Required work:
Show all the lines in the data below that include the word "section".
=== Data to examine ===
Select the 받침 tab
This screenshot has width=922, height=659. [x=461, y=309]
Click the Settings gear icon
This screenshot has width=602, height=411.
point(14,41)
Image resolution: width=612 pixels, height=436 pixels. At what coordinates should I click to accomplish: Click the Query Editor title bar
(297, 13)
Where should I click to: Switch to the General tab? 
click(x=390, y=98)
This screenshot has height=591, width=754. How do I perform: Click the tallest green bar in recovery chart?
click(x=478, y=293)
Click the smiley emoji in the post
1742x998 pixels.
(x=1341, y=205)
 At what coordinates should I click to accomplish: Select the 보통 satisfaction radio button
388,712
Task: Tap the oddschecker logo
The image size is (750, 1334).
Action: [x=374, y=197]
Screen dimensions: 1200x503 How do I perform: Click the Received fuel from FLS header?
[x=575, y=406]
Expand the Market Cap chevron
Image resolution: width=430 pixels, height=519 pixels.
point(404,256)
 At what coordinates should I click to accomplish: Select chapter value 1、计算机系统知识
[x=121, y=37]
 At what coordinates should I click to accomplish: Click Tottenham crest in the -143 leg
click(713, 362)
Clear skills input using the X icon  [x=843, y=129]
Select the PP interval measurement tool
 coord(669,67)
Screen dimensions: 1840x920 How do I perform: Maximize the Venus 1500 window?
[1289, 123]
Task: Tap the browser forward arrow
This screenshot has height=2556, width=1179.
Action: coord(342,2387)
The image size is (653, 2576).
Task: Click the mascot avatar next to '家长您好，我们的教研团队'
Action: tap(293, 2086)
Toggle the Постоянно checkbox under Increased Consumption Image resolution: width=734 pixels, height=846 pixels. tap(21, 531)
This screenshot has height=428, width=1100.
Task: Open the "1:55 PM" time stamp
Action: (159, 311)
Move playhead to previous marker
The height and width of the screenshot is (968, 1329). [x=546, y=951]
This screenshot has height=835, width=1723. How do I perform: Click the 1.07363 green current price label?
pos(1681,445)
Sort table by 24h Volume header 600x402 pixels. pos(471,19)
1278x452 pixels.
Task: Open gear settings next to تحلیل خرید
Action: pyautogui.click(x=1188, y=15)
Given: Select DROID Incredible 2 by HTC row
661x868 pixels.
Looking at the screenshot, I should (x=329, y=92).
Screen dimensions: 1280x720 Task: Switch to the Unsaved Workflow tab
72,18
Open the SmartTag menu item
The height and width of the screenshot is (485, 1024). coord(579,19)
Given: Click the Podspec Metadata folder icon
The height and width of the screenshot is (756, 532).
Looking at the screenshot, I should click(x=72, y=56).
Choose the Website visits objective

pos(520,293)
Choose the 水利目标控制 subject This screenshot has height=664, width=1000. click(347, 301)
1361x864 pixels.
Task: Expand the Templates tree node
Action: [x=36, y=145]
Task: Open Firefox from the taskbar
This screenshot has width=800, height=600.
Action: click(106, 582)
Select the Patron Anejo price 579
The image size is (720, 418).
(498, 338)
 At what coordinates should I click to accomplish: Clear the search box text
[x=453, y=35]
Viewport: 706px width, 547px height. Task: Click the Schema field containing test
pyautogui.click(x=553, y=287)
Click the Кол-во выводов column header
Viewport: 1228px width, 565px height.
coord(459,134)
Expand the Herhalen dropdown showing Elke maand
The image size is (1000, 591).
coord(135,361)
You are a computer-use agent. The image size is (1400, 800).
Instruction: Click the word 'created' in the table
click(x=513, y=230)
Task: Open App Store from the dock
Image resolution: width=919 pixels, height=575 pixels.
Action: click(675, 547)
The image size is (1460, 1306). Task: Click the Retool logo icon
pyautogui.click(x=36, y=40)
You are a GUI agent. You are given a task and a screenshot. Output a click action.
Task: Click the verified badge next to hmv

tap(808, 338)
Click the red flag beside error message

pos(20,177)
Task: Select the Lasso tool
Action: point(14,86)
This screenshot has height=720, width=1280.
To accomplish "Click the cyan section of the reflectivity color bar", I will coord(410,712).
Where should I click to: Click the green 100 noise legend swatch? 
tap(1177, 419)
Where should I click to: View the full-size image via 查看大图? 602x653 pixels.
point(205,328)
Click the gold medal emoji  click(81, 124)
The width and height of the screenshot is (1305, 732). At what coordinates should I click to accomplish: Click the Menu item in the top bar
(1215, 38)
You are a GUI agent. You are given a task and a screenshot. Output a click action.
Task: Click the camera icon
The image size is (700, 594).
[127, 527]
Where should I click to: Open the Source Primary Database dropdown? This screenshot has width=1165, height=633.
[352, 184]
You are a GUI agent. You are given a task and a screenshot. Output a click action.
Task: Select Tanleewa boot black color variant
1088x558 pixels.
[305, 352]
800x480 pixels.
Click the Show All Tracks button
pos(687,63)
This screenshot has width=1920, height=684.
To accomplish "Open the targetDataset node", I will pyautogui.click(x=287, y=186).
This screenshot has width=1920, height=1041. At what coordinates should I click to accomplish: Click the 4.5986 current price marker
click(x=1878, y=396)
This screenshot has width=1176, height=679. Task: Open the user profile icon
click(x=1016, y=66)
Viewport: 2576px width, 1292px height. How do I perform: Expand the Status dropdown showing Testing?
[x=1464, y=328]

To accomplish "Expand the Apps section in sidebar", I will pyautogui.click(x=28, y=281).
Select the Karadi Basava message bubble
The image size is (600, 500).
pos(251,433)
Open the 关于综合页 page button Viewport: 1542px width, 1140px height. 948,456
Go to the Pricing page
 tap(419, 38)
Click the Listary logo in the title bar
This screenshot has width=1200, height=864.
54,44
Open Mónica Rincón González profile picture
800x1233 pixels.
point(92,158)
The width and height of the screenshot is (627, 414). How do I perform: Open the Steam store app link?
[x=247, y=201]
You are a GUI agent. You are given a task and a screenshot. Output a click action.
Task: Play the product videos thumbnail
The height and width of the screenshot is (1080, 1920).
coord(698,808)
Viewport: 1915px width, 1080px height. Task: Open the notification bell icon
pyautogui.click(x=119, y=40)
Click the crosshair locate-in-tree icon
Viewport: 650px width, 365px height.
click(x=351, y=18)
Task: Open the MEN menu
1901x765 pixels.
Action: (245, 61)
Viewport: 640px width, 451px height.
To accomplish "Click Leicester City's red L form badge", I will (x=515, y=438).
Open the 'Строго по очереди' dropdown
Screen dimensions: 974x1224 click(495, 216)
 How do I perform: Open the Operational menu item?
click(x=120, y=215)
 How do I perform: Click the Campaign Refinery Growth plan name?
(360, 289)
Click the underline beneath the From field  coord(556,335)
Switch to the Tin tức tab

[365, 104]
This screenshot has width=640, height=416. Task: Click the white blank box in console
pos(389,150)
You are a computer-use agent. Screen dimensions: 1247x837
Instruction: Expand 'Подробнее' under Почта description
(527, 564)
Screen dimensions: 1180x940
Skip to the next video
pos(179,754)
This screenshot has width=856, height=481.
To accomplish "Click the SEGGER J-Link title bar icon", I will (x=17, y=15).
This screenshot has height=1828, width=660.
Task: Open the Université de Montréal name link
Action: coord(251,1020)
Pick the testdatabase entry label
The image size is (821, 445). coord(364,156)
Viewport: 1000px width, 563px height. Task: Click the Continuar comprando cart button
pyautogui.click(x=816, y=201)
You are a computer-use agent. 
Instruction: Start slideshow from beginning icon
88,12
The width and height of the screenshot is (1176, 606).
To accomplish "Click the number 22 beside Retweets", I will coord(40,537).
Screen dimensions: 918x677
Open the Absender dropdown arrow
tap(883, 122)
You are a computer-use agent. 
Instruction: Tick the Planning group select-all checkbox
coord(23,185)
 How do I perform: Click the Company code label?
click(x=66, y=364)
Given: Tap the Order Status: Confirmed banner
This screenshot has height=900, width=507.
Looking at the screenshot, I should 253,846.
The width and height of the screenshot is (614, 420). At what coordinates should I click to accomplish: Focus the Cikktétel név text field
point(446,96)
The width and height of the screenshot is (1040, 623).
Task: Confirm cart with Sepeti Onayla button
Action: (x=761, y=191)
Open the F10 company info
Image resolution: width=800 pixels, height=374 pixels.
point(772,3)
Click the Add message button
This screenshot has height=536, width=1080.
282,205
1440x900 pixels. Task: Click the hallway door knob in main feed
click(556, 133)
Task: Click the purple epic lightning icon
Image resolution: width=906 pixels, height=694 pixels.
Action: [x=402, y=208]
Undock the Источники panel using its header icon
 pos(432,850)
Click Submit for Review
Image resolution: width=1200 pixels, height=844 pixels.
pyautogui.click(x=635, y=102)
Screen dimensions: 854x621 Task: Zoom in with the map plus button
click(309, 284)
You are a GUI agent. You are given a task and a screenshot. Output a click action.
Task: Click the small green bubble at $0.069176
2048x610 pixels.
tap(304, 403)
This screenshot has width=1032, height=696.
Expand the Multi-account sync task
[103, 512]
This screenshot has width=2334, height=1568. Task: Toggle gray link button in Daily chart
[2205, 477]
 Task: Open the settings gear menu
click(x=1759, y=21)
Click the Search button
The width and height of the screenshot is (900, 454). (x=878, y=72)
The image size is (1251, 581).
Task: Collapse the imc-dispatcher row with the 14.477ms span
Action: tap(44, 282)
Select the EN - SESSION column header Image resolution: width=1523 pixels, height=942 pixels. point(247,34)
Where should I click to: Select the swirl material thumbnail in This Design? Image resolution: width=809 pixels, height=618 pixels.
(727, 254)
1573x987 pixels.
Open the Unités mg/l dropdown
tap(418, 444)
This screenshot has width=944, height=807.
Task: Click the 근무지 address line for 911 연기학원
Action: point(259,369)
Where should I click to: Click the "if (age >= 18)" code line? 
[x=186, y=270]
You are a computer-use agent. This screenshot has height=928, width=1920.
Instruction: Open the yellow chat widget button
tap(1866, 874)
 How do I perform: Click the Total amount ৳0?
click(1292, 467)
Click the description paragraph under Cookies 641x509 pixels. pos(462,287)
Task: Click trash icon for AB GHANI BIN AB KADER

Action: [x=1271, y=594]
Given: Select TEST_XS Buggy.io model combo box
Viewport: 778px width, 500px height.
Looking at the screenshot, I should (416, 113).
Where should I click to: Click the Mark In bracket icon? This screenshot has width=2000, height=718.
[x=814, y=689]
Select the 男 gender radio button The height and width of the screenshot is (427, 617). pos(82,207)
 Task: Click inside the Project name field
===
Finished exercise:
To accomplish "Click the cyan section of the reflectivity color bar", I will coord(410,712).
To accomplish "Expand the Apps section in sidebar", I will pyautogui.click(x=28, y=281).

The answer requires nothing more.